TEXT SECTION:
○ ○ ○

Up to the 13 October 2013, there was a flurry of activity in registering at the Land Registry an interest in mines and minerals where the surface land was not owned by the party registering the interest. The driver for this was the risk that any subsequent purchaser of the land will take free of the interest of the owner of the mines and minerals if their interest had not been registered by this date. It should be noted however that the registration of an interest in the mines and minerals may not necessarily be shown on the title of the surface land. Therefore, it is always worth carrying out a search at the Land Registry to check what titles are registered against that particular piece of land earmarked for development.  
 
An upshot of the registration process is that is has brought into focus the ability for the party who owns the minerals distinct from the surface land to control any development of the surface land. If, for example, the foundations of a building are sunk by the surface owner into the minerals without the mineral owner’s permission then the mineral owner can claim a trespass has occurred and seek damages. A possible defence to such a claim is that the foundations do not in fact interfere with the minerals or that the mineral owner does not own the specific type of mineral into which the foundations are being sunk. In order to assess this a geological survey is required, and these are likely to become more commonplace. This is because rather than engaging with the owner of the minerals, one possible option is to obtain indemnity insurance against a claim for trespass by the mineral owner for the value of the development.

○ ○ ○

DATASET:
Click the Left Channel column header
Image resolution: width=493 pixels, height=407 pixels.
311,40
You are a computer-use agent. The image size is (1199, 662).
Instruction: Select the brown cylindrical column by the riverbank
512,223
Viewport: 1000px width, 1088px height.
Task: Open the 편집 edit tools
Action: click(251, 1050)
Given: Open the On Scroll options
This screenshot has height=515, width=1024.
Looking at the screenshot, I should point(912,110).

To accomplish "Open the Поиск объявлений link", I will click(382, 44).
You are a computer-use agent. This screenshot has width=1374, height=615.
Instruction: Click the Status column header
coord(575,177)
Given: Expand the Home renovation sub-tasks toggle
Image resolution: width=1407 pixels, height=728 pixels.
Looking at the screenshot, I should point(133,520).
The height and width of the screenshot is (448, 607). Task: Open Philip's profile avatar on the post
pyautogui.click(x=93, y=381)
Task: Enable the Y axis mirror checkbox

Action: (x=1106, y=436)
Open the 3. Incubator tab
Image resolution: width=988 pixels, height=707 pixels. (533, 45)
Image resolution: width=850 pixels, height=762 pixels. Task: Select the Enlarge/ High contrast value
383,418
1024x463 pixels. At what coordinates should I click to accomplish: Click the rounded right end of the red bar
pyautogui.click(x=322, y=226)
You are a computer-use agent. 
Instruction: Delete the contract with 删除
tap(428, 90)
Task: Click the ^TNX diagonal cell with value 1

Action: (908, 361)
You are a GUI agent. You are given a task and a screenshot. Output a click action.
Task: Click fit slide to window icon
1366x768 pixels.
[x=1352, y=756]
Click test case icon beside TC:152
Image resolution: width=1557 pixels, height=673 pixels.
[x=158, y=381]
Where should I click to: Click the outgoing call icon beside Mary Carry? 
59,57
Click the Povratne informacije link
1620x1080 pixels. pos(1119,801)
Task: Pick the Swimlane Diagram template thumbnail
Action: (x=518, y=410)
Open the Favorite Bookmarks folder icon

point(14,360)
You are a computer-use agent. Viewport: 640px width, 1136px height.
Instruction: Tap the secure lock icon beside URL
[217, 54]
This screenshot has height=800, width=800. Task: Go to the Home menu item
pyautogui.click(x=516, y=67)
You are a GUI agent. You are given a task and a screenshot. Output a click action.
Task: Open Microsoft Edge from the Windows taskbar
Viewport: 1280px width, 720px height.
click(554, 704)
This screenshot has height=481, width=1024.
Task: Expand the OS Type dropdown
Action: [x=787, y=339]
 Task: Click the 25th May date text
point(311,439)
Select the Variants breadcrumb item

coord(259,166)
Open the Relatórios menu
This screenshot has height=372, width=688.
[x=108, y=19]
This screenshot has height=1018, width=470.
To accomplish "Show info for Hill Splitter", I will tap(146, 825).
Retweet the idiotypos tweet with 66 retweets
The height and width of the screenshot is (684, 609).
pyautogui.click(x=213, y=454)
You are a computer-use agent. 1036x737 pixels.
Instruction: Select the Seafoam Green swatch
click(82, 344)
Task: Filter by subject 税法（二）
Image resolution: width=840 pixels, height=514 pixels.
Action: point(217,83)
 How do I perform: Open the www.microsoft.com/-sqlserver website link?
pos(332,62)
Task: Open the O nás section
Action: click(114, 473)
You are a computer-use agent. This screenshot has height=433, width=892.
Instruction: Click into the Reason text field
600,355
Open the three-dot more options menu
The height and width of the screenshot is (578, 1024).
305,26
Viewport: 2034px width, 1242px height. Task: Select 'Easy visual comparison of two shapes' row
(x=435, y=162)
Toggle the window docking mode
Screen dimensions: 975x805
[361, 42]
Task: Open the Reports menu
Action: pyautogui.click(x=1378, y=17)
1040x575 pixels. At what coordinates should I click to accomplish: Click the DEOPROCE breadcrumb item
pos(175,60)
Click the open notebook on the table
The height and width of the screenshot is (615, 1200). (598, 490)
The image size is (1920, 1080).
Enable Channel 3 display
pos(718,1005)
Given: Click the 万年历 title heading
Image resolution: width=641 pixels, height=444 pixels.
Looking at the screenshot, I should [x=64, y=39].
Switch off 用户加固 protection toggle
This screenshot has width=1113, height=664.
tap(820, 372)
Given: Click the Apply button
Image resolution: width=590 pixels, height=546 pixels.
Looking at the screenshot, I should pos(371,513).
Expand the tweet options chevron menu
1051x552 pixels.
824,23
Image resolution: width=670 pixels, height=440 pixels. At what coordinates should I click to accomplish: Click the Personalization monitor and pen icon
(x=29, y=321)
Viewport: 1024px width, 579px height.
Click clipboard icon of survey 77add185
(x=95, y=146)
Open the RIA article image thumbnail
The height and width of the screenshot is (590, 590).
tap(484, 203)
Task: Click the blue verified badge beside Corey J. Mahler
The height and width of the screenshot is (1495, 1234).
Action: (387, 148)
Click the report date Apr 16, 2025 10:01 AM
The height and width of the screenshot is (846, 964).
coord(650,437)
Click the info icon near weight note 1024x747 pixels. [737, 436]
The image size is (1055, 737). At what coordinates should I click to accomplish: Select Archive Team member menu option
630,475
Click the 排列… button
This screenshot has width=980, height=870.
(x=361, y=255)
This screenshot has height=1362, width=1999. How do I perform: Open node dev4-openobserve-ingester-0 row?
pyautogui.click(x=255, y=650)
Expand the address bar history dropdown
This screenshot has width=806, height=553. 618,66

○ ○ ○

WHAT TO DO:
1 – In the text on mineral rights and surface development, what steps does it mention for checking or guarding against a mineral owner's rights or claims?
2 – Could you resume the text on mineral rights and surface development, starting after its last sentence?

TASK-BY-TASK RESULTS:
1 –
- Carrying out a search at the Land Registry to check what titles are registered against the land
- Having a geological survey done
- Engaging with the owner of the minerals
- Obtaining indemnity insurance against a claim for trespass by the mineral owner, for the value of the development

2 –
 
Not surprisingly, before providing a quote the indemnity insurers are now querying whether a geological survey has been carried out so that they are aware of the type of minerals under the surface. Where a development is planned and it is known that the mines and minerals are owned by a third party, it therefore would be worth considering having a geological survey commissioned at the outset.  The merits and cost of a potential claim by the mineral owner and the ability to obtain insurance can then be assessed and factored into any discussions on price.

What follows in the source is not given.